Commento alla notizia dell’ 8 marzo 2016
Ciò che colpisce è che questa inchiesta sul sempre più esteso uso dei messaggi telefonici e sulla riservatezza perseguita dagli utenti è stata condotta da Eurodap, associazione che si occupa del disturbo da attacchi di panico: come mai, dato che il motivo di questo specifico interesse non è così evidente a prima vista? Curiosi per mestiere come siamo, vien da rifletterci.
Secondo varia letteratura, della dinamica psicologica degli attacchi di panico fanno parte vissuti di perdita di sicurezza e protezione con sensazione di dissolversi e sparire, difetto di insight e di capacità di riconoscere le proprie emozioni nonché di coglierne il senso e di gestirle, non pensabilità dell’evento traumatico, il tutto sintetizzato nel termine “analfabetismo emozionale”.
Tutto ciò può intrecciarsi con le caratteristiche del messaggiare con il cellulare. Esso è veicolo di informazioni pratiche ma anche di comunicazioni emotive, cui offre particolari modalità: è un un canale di comunicazione ma anche un filtro.

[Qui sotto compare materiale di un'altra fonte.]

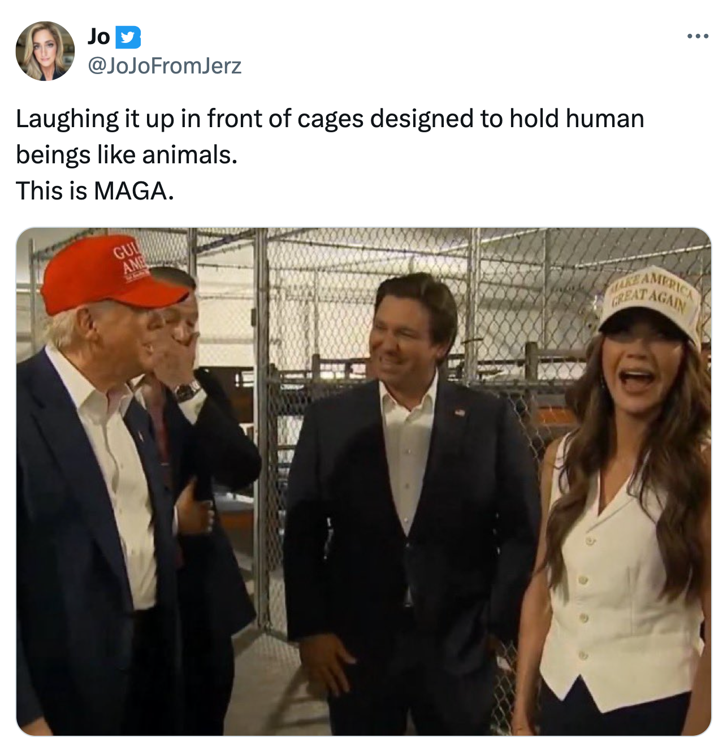Screen dimensions: 727x755
Task: Open the attached photo in the tweet
Action: [364, 481]
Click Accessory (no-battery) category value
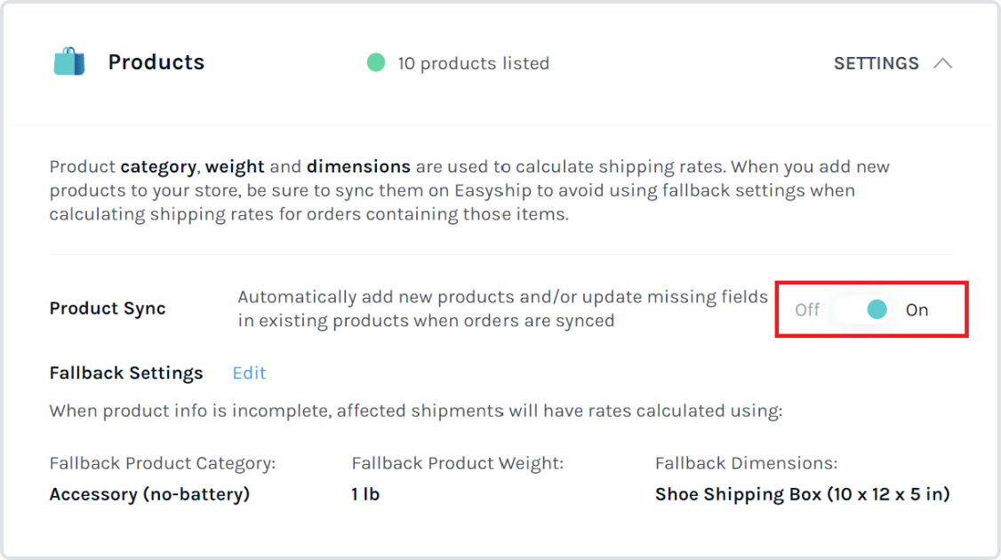 coord(149,494)
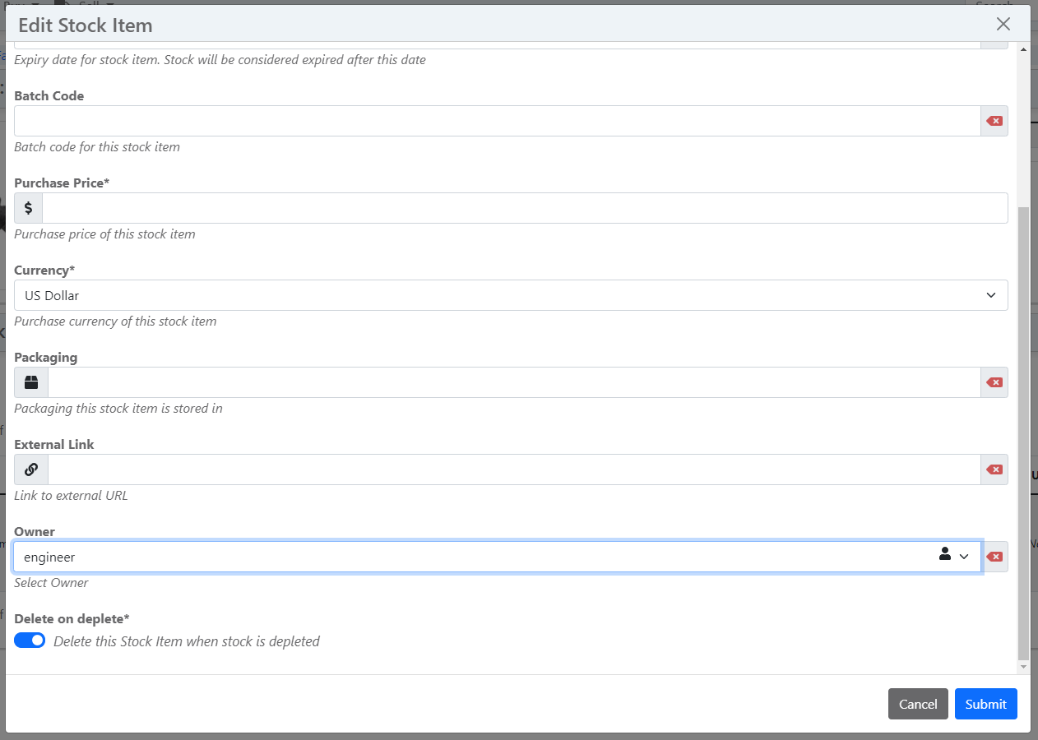This screenshot has height=740, width=1038.
Task: Click the user icon in Owner field
Action: (944, 555)
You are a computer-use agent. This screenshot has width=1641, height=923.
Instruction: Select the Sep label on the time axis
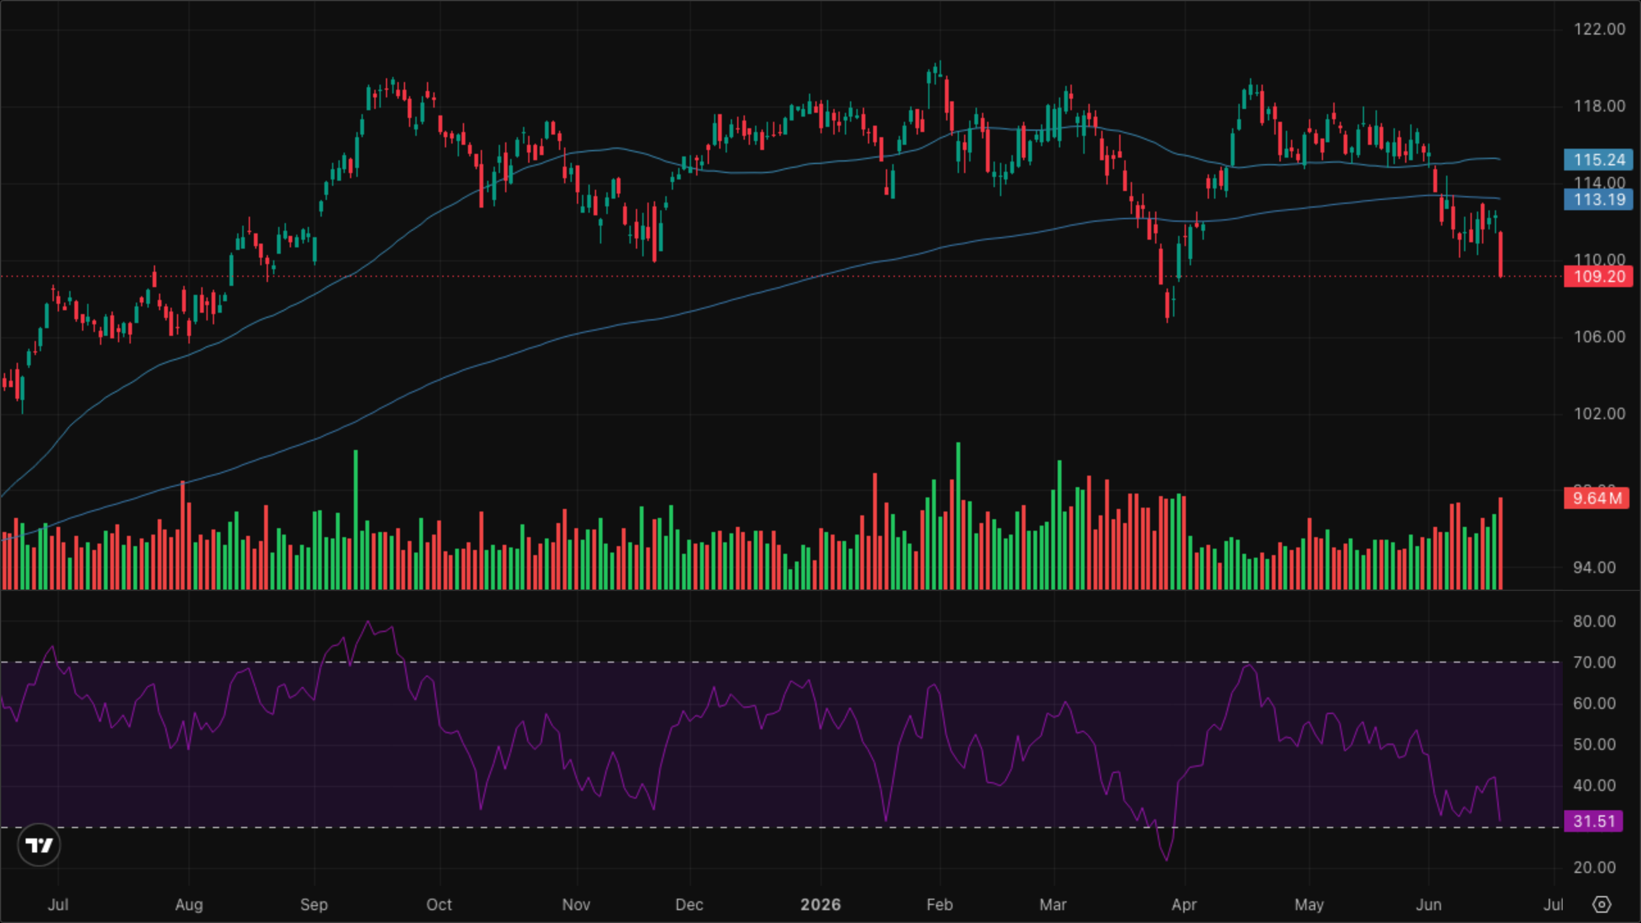point(313,904)
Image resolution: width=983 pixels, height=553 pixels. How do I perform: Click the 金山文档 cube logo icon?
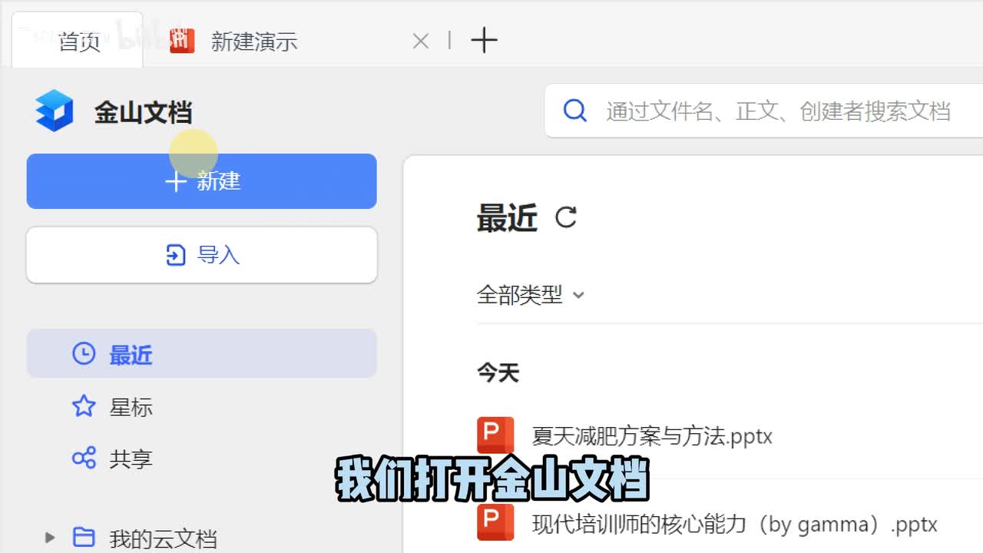click(54, 111)
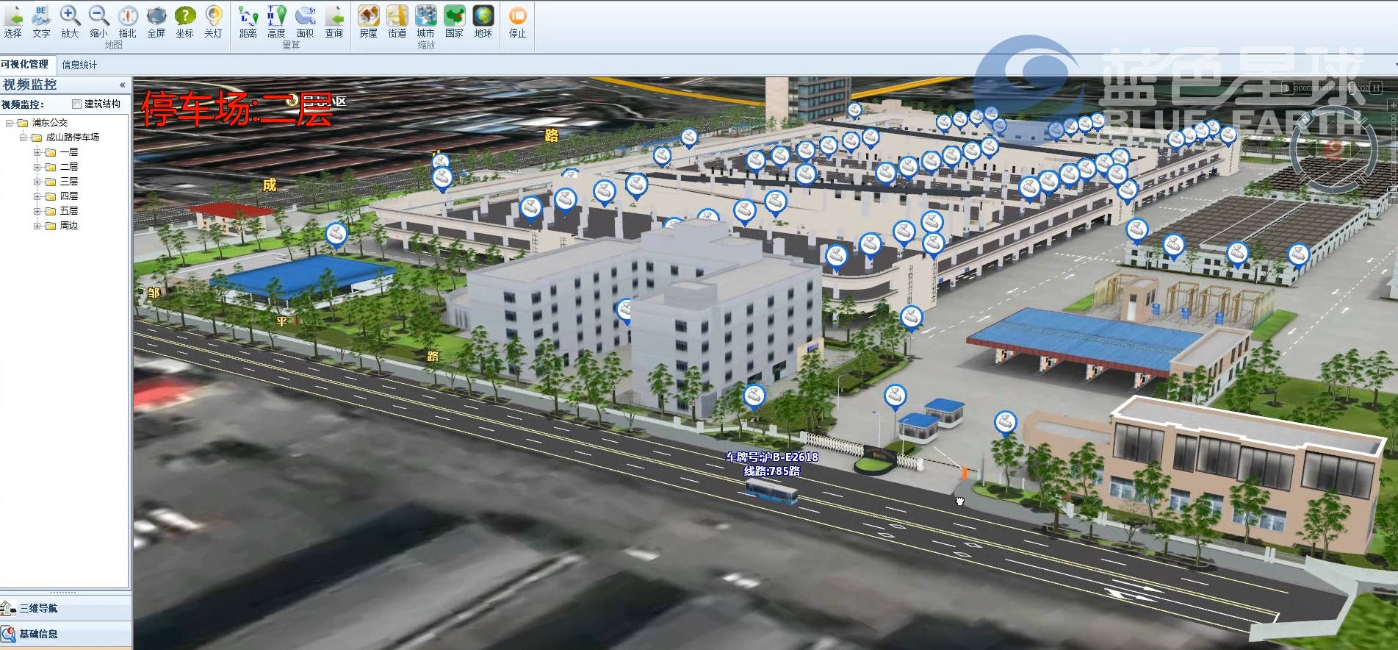Screen dimensions: 1398x650
Task: Expand the 一层 folder node
Action: [37, 152]
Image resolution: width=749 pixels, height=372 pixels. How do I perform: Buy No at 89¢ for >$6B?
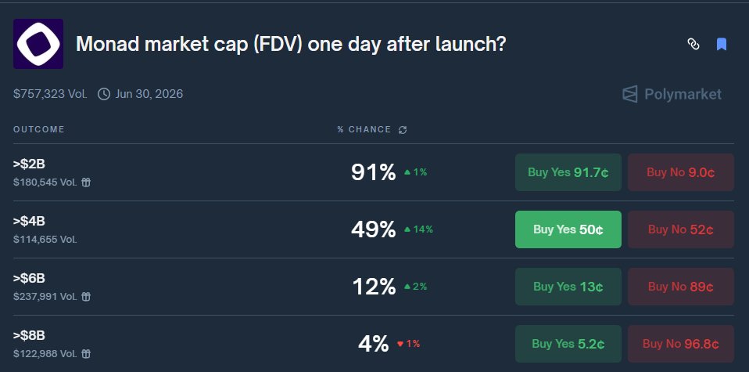[680, 287]
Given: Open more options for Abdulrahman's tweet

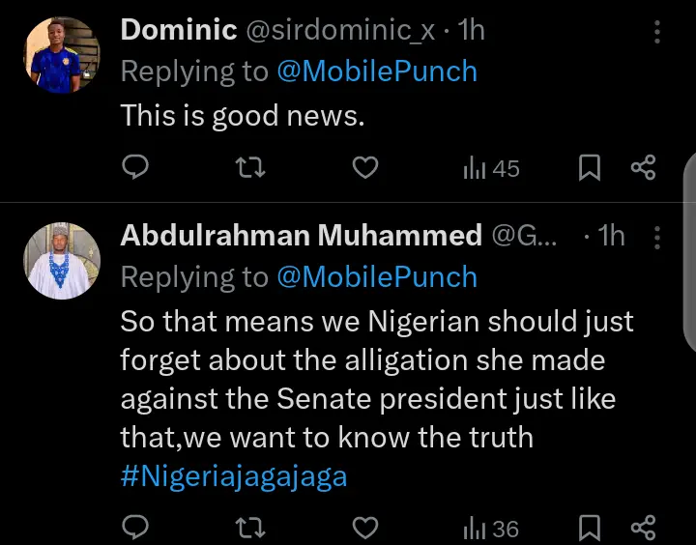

La comunicazione faccia a faccia e anche quella telefonica tradizionale associano al significato letterale un insieme di componenti non verbali mal controllabili come la mimica e il tono di voce; inoltre, “voce dal sen fuggita più richiamar non vale”. Tutto ciò non vale nei messaggi di cui parliamo, portatori del solo significato verbale letterale. Inoltre, fra la formulazione del messaggio e il suo invio si inserisce un intervallo che può essere di riflessione: il messaggio può esser ritoccato, rimaneggiato, cancellato. Non è azzardato pensare che possa divenire un tramite comunicativo privilegiato soprattutto per persone che hanno un difficile contatto con le proprie emozioni, e che proprio perciò possono avvertire un accentuato bisogno di riserbo se non di segreto.
E’ da ricordare anche il fenomeno del ricorso a simboli impersonali quali indici di uno stato d’animo: cuoricini, faccine sorridenti o imbronciate, compromesso che aiuta a comunicare qualcosa di molto generico, senza metterci troppo di se stessi.
Certo, non è da pensare che questi siano comportamenti esclusivi del disturbo da attacchi di panico, né a quanto ne so esistono dati epidemiologici che li dimostrino più frequenti in tale disturbo; ma forse il collegamento che ipotizzo può aiutare a capire una delle motivazioni di un massiccio ricorso al messaggio.